● **Your task**
Transcribe exactly, and only, the lines that run from the one containing "Tigerøye Stein – Brun, Facettert (4mm) (739, 1450)" through the end of the records.

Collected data
☆ ☆ ☆
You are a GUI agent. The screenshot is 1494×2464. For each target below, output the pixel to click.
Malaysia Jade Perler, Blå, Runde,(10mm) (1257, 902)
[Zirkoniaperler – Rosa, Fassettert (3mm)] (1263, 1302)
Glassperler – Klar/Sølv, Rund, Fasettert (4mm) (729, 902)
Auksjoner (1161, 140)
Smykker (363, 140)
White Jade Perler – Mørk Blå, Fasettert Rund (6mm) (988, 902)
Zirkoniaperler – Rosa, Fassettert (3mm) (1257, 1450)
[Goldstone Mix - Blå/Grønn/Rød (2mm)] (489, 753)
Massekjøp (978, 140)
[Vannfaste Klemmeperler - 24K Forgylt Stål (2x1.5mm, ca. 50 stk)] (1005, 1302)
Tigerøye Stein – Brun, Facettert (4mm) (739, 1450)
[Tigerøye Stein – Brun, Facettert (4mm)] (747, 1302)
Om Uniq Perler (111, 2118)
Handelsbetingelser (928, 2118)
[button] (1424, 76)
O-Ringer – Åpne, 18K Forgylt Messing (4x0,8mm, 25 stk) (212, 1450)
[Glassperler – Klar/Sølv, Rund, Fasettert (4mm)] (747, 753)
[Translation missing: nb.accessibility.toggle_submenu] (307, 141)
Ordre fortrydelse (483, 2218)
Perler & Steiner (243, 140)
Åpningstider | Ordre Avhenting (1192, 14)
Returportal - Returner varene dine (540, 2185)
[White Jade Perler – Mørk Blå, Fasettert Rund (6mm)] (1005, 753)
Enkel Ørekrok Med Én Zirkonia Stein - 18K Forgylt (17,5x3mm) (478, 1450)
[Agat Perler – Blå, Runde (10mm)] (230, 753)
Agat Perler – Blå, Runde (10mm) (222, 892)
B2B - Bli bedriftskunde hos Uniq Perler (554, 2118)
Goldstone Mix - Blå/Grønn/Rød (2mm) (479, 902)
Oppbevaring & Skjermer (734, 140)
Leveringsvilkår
☆ ☆ ☆
● **Exercise response**
Tigerøye Stein – Brun, Facettert (4mm) (739, 1450)
[Tigerøye Stein – Brun, Facettert (4mm)] (747, 1302)
Om Uniq Perler (111, 2118)
Handelsbetingelser (928, 2118)
[button] (1424, 76)
O-Ringer – Åpne, 18K Forgylt Messing (4x0,8mm, 25 stk) (212, 1450)
[Glassperler – Klar/Sølv, Rund, Fasettert (4mm)] (747, 753)
[Translation missing: nb.accessibility.toggle_submenu] (307, 141)
Ordre fortrydelse (483, 2218)
Perler & Steiner (243, 140)
Åpningstider | Ordre Avhenting (1192, 14)
Returportal - Returner varene dine (540, 2185)
[White Jade Perler – Mørk Blå, Fasettert Rund (6mm)] (1005, 753)
Enkel Ørekrok Med Én Zirkonia Stein - 18K Forgylt (17,5x3mm) (478, 1450)
[Agat Perler – Blå, Runde (10mm)] (230, 753)
Agat Perler – Blå, Runde (10mm) (222, 892)
B2B - Bli bedriftskunde hos Uniq Perler (554, 2118)
Goldstone Mix - Blå/Grønn/Rød (2mm) (479, 902)
Oppbevaring & Skjermer (734, 140)
Leveringsvilkår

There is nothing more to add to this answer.